### Work request
No pictures belong in the copy. Retype exactly, and only, the stretch of lines below from the one with "Image resolution: width=800" through the one with "Where should I click to: Check".

### Material for this exercise
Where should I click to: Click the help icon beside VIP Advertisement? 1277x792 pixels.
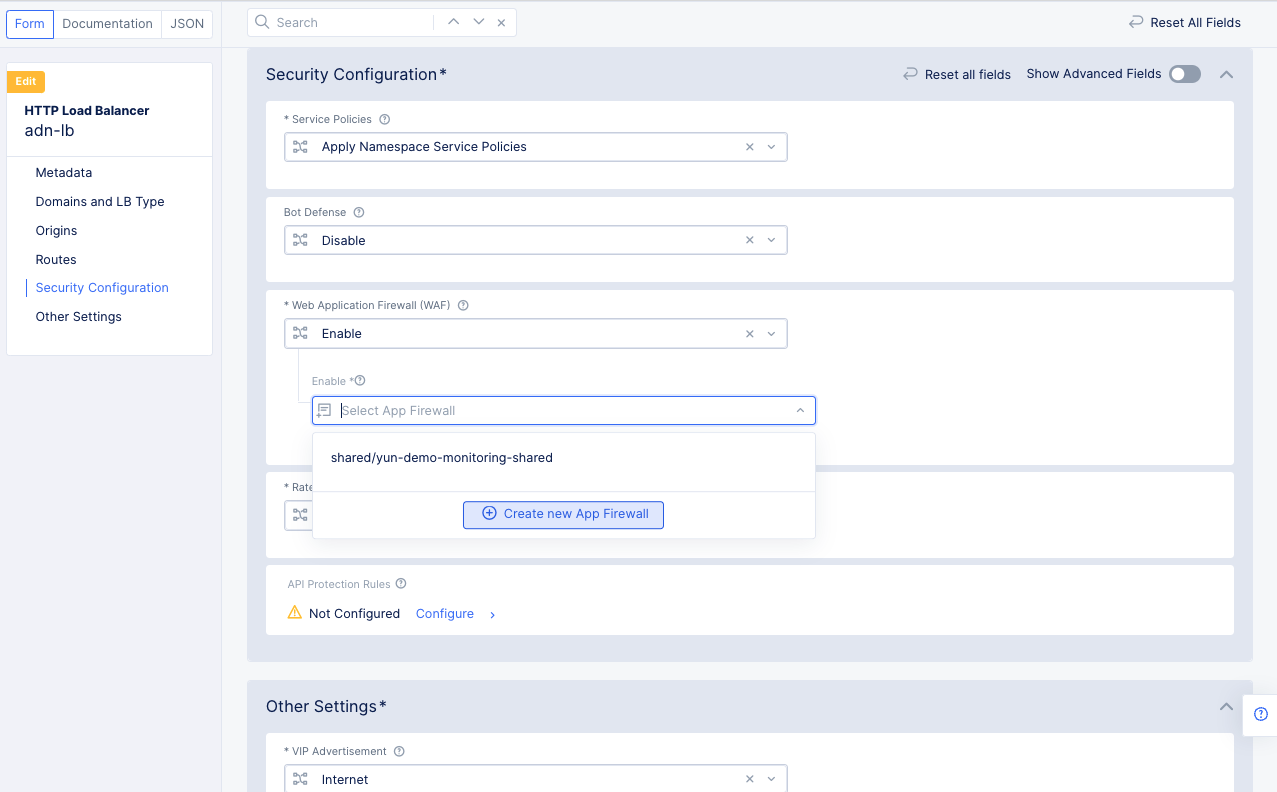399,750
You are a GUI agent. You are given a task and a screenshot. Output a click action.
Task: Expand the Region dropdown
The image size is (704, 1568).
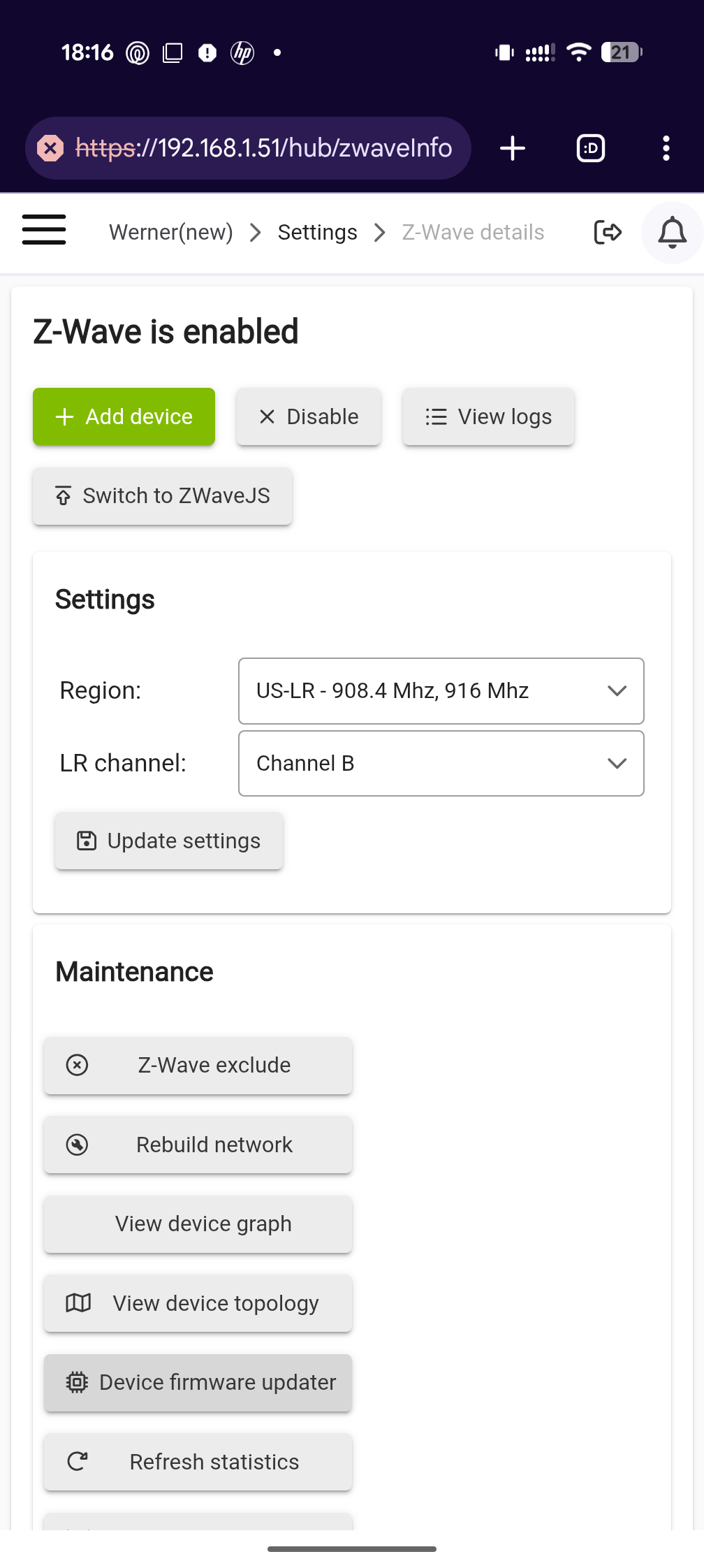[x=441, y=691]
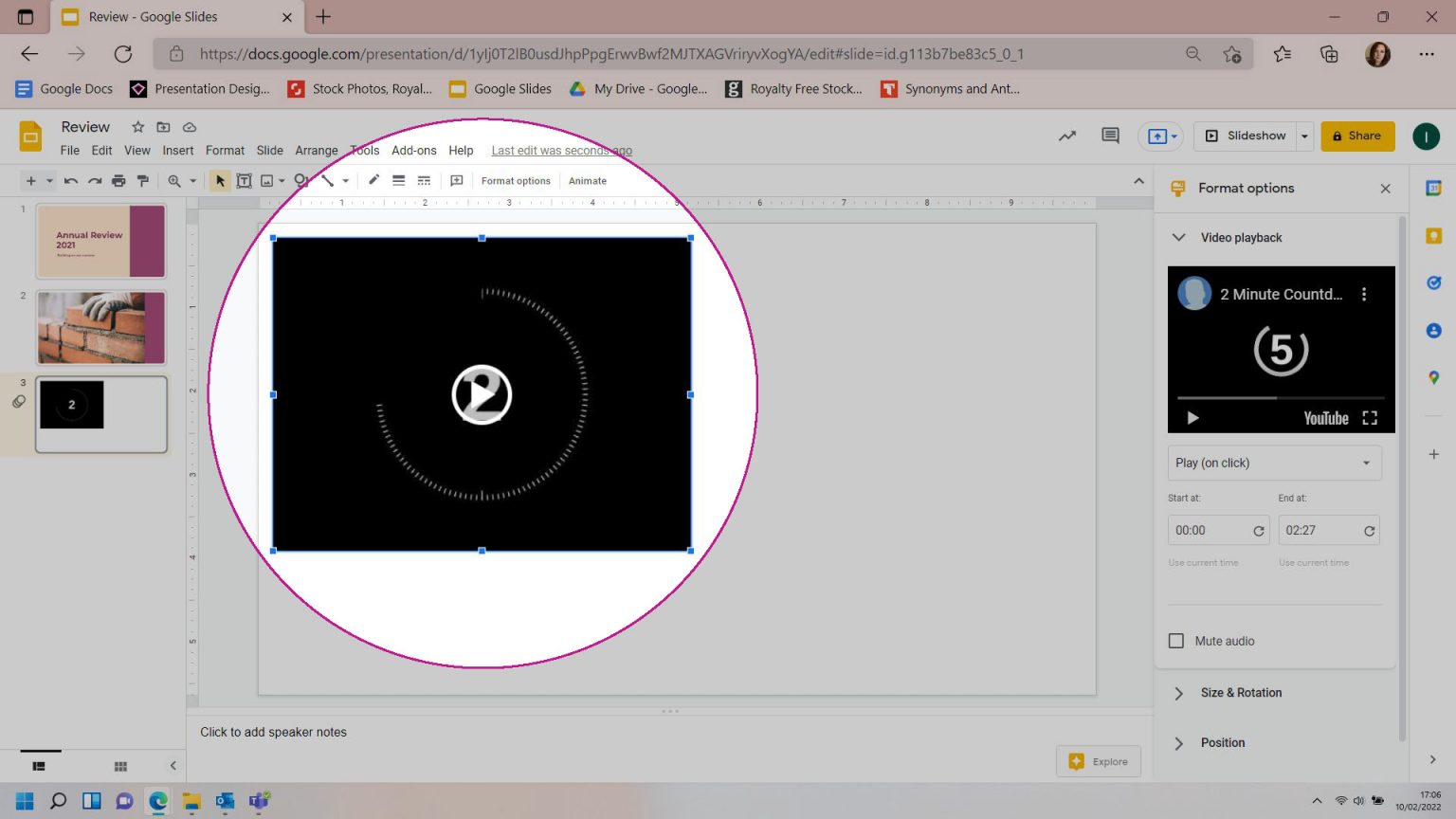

---

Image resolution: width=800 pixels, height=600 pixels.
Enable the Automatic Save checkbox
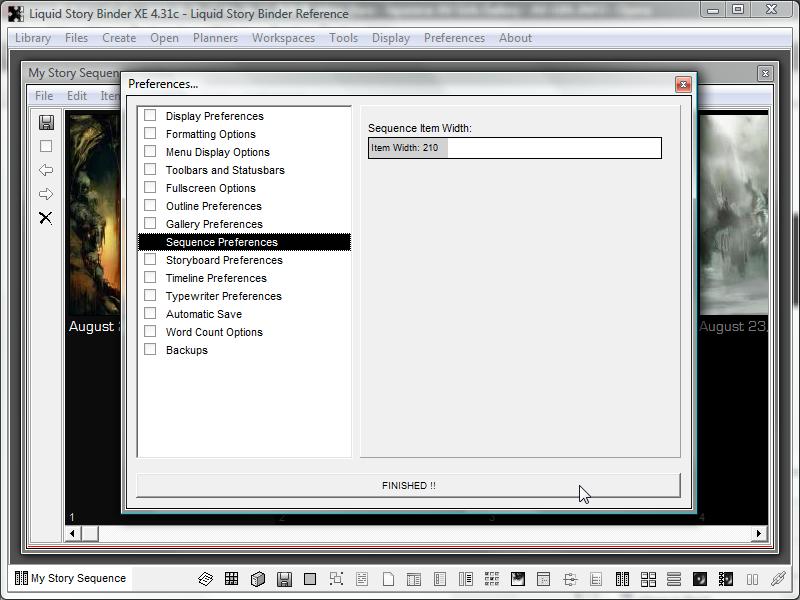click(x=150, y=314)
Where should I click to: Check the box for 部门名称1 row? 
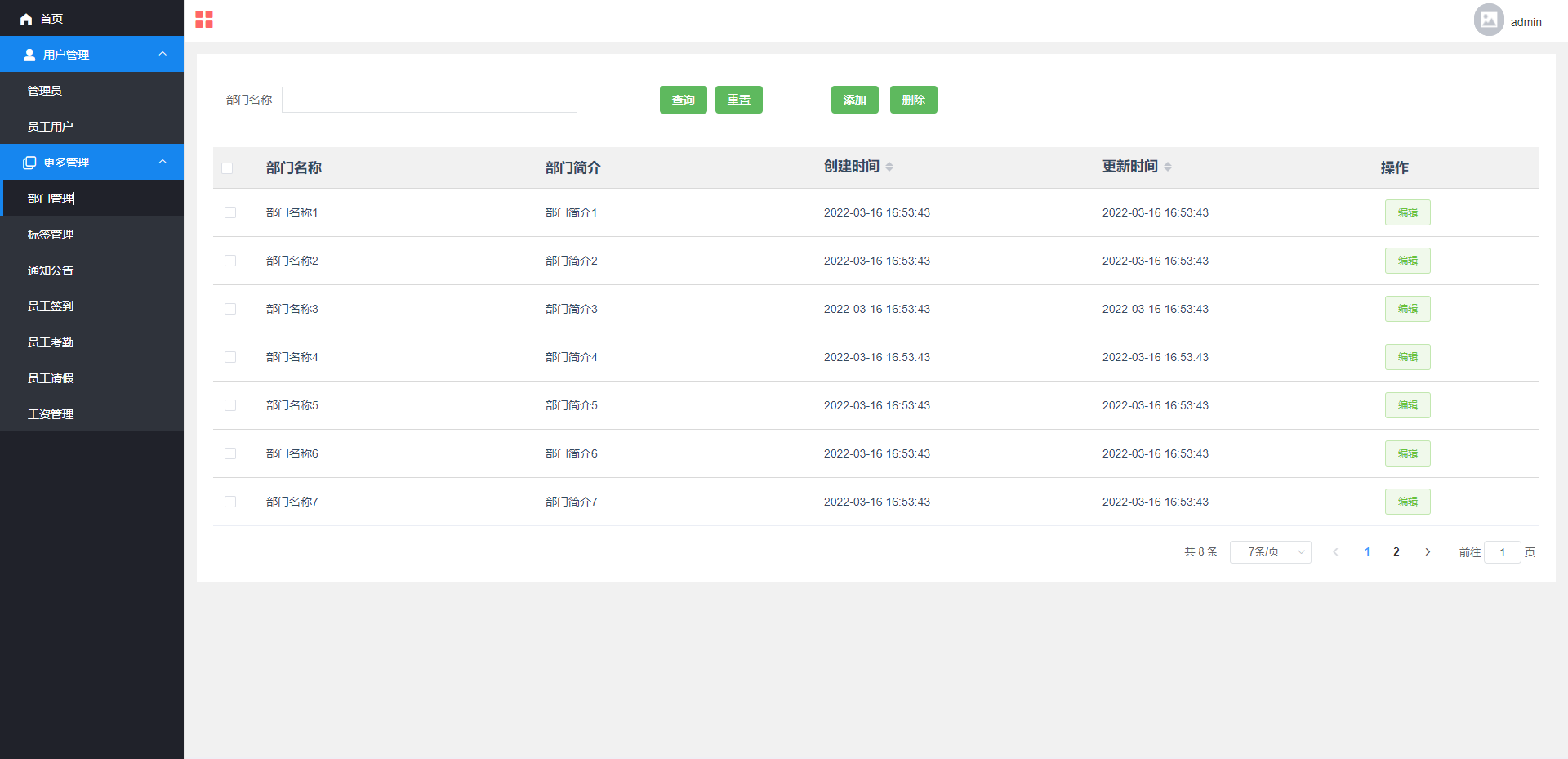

### Result of the task
Image resolution: width=800 pixels, height=600 pixels.
Enable the Automatic Save checkbox
click(x=150, y=314)
Where should I click to: Check the box for 部门名称1 row? 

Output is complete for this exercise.